They propose Metaplasticity from Synaptic Uncertainty (MESU) — a continual-learning method inspired by this idea, where metaplasticity allows synapses to flexibly adjust while preserving long-term information.

2.4 Key Conclusions & Results

• Across image-classification benchmarks, MESU mitigates forgetting while maintaining adaptability.
• On task-incremental CIFAR-100, MESU consistently outperforms standard training methods.
• The boundary-free streaming formulation enables efficient continual updates without catastrophic interference.

2.5 Why It Is Interesting

This approach resonates closely with my earlier work on variational continual learning
(Phys. Rev. E 108, 014309 (2023)).
I’m curious to see exactly how their formulation extends or refines that probabilistic framework.

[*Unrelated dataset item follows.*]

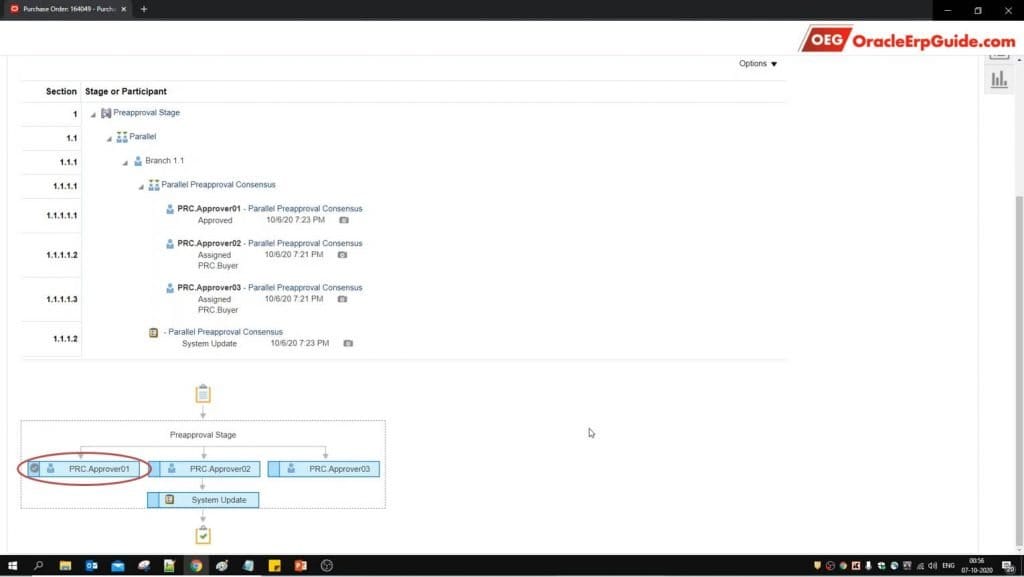Select the Purchase Order 164049 browser tab
Viewport: 1024px width, 577px height.
(x=65, y=9)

2.6 Questions Worth Exploring

• How does MESU’s Bayesian update connect to non-equilibrium learning dynamics?
• Could a probability-distribution-level training protocol (as in our future work) generalize this idea?
• Are there analogies between synaptic uncertainty and fluctuation–dissipation mechanisms in physics-based learning?

🧩 Overall reflection: both papers highlight how probabilistic and statistical-physics perspectives are converging to explain deep learning — from phase transitions in MLPs to Bayesian plasticity in continual learning.